Les ordres professionnels sont courants dans plusieurs professions libérales, chez les médecins, les notaires, les architectes, par exemple. Mais ils sont extrêmement rares chez les enseignants.

Le gouvernement espérait que, en créant un ordre fort, les enseignants pourraient mieux encadrer l'accès à la profession. Désormais, promettait-on, il n'y aurait plus de Robert Noyes. On jurait aussi que les professeurs seraient plus compétents grâce à un rigoureux mécanisme d'évaluation.
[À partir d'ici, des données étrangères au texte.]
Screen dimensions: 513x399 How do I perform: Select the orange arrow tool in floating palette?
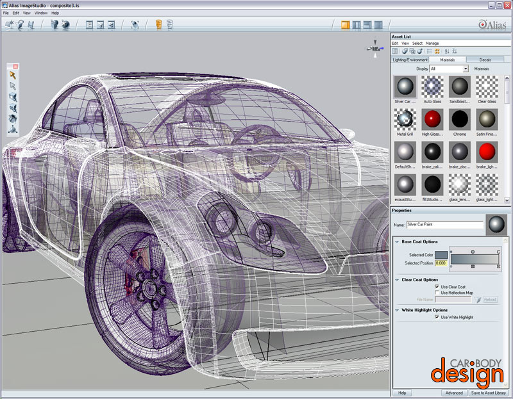[12, 75]
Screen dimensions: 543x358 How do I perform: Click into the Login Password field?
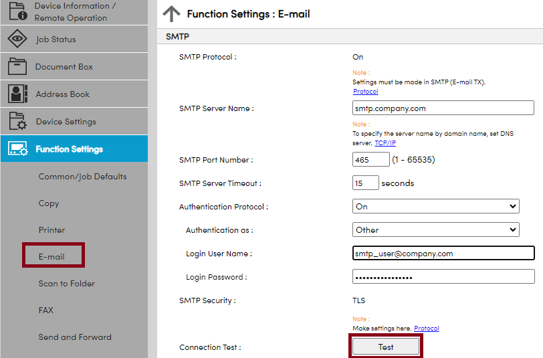443,277
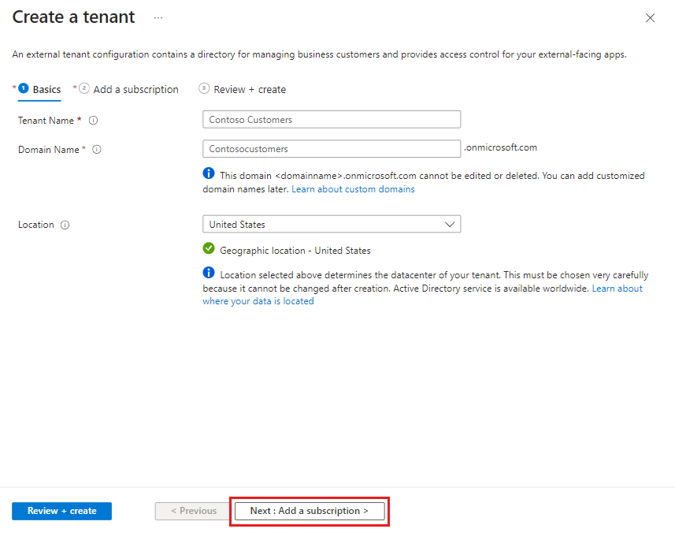This screenshot has width=675, height=540.
Task: Click the blue location notice info icon
Action: (209, 274)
Vingt-cinq ans plus tard, quel constat fait-on du «modèle BC» ? L'aventure est un échec complet, selon un rapport accablant commandé l'année dernière par le ministère de l'Éducation.

«À l'époque de sa création, le Collège des enseignants de la Colombie-Britannique pouvait, avec raison, être perçu comme une expérience unique en Amérique du Nord, dit ce rapport. Mais, tout compte fait, le Collège n'est plus efficace depuis plusieurs années et on peut s'inquiéter pour l'intérêt public si rien n'est fait.»

Le constat est brutal. Selon le rapport, le Collège est noyauté par le principal syndicat d'enseignants, la Fédération des professeurs de la Colombie-Britannique (BCTF). Celui-ci chercherait avant tout à protéger ses membres, même si cela dilue la mission du Collège, censé promouvoir un enseignement de qualité.

«Le rapport note que le Collège n'est pas efficace, qu'il protège plus les enseignants que le public et qu'il est noyauté par le syndicat. C'est une description assez juste de la situation.» Celui qui lance cette phrase lapidaire est bien placé pour parler. Avant d'être à la tête du BC College of Teachers, Kit Krieger était... président du syndicat des enseignants.

«C'est très difficile. Le syndicat nous perçoit comme une menace. Pendant 23 ans, il a mis des bâtons dans les roues du Collège, lance-t-il. J'ai fait partie du problème (au syndicat) et, aujourd'hui, j'ai compris que j'avais tort.»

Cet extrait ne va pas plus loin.